Image - Encapsulation of data (interactive)
Another protocol
that is often used is the User Datagram Protocol (UDP). Like TCP,
UDP
sits on top of IP.
However, UDP provides a connection-less transport between applications. Services, such as
the Network File Service (NFS), that utilize UDP, must provide their own mechanism to ensure
delivery and correct sequencing of packets. Since it can be either broadcast or multicast, UDP also
offers one-to-many services. Because there is no checking by UDP it is also considered
unreliable.
Closest to the hardware level, IP
is a protocol
that provides the delivery mechanism for the protocols. The IP layer serves the same function as
your house addresses, telling the upper layers how to get to where they need to. In fact, the
information used by IP to get the pieces of information to their destination are called IP
addresses. However, IP does not guarantee that the packets arrive in the right order or that they
arrive at all. Just like a letter to your house requires it to be registered in order to ensure that
it gets delivered with the content in-tact, IP depends on the upper layers to ensure the integrity
and sequencing of the packets. Therefore, IP is considered unreliable.

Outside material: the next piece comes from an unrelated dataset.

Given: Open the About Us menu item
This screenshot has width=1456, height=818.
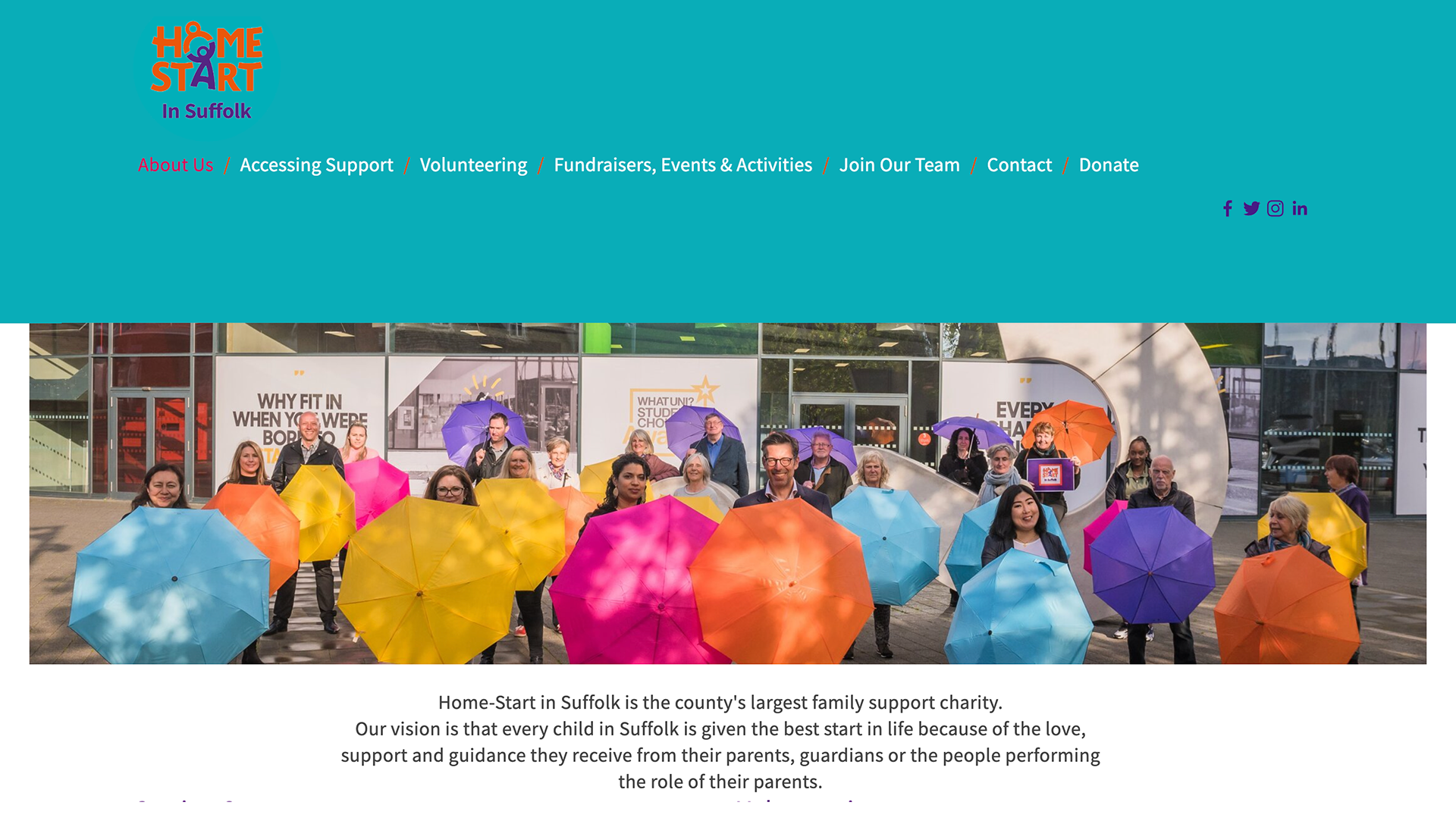Looking at the screenshot, I should [176, 165].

Since the hardware, that is the network
cards do the actual, physical transfer of the packets, it is important that they can be addressed
somehow. Each card has its own, unique identifier. This is the Media Access Control,
or MAC, address. The MAC address
is a 48 bit number that is usually represented by 6 pairs of hexadecimal
numbers, separated by (usually) dashes or colons. Each manufacturer of network card is assigned a
specific range of addresses which usually are specified by the first three pairs of numbers. Each
card has its own, individual address: the MAC address.
When sending a packet,
the IP
layer has to figure out how to send the packet. If the destination is on a different physical
network, then IP needs to send it to the appropriate gateway.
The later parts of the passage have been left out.